==== Data section

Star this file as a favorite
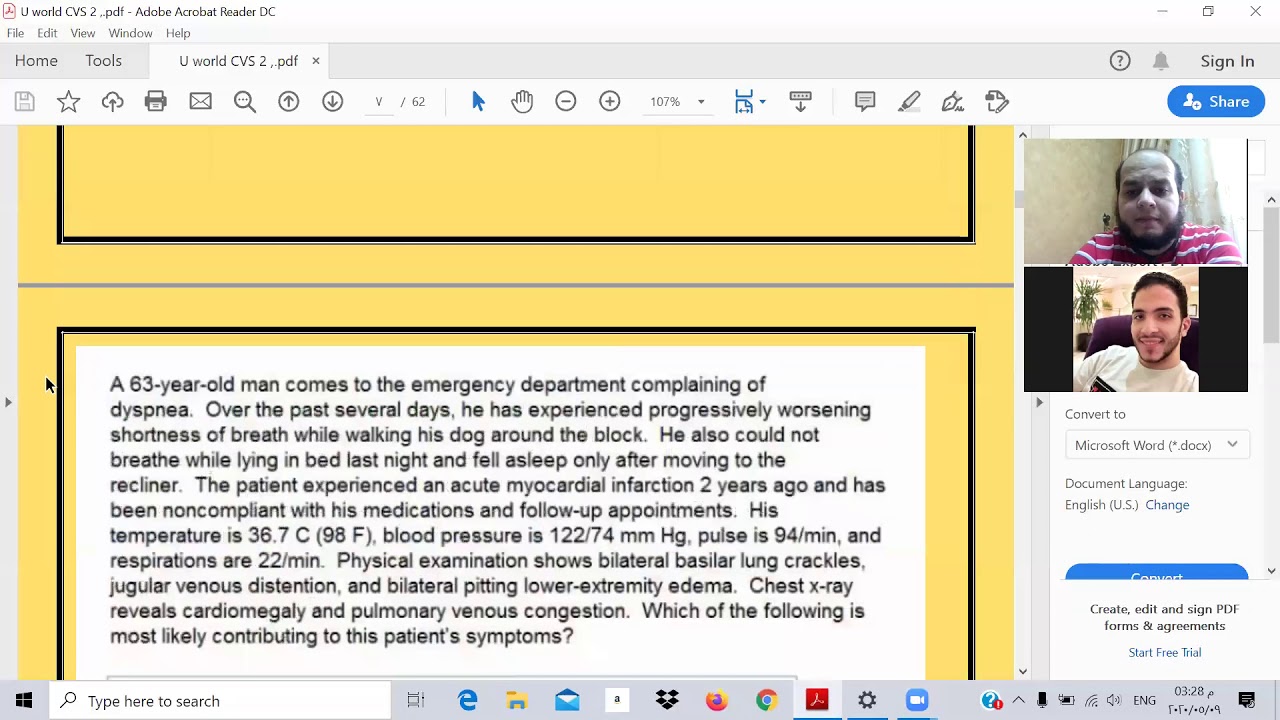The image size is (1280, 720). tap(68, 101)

========
==== Data section

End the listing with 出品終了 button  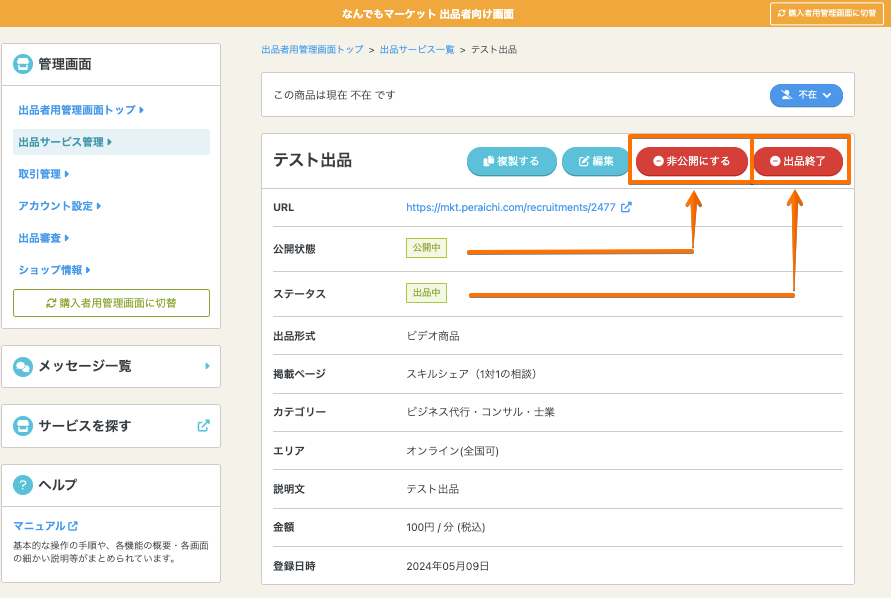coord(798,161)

========
==== Data section

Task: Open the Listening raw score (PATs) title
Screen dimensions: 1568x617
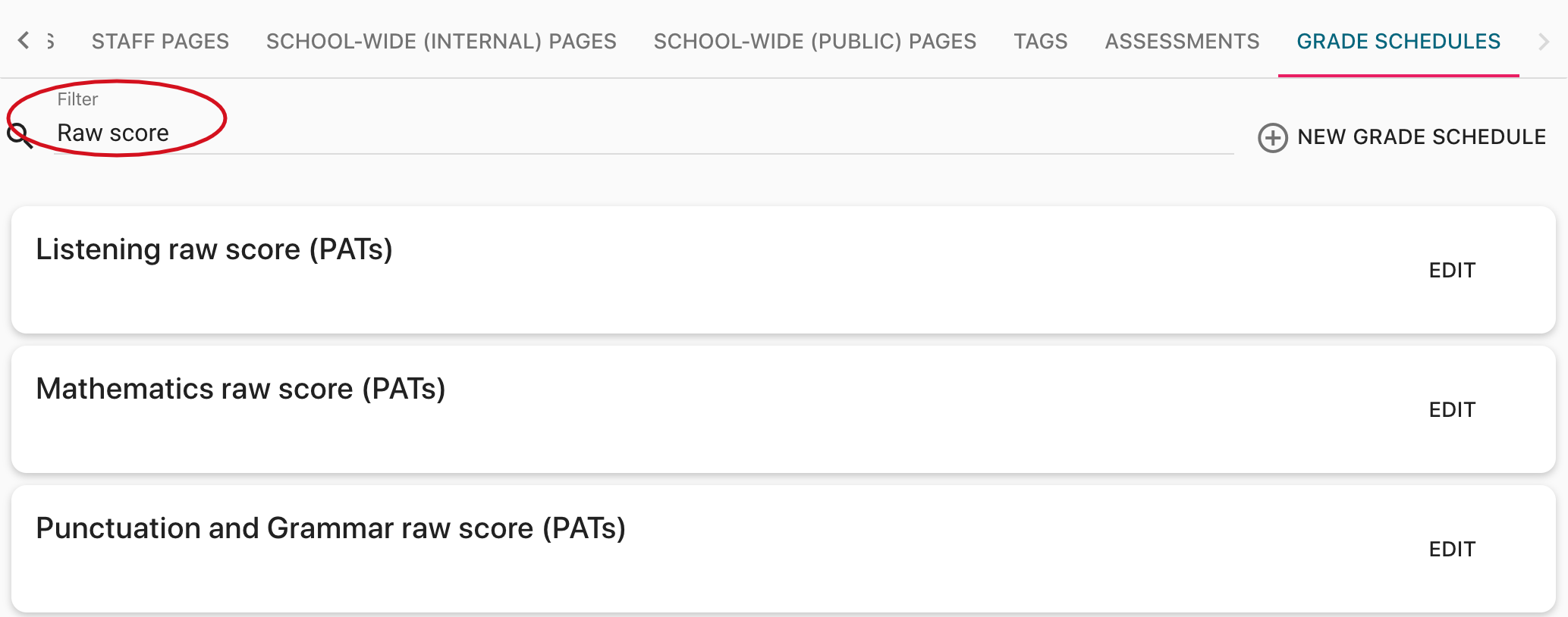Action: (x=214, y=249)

========

Aim - Please edit the lines from the line with "Task: Open the" up to and including the line with "Action: (x=214, y=249)" so that "raw score" becomes "scaled score" and nothing else changes. Return only those lines, leaving out the pictures.

Result of the task -
Task: Open the Listening scaled score (PATs) title
Screen dimensions: 1568x617
Action: (x=214, y=249)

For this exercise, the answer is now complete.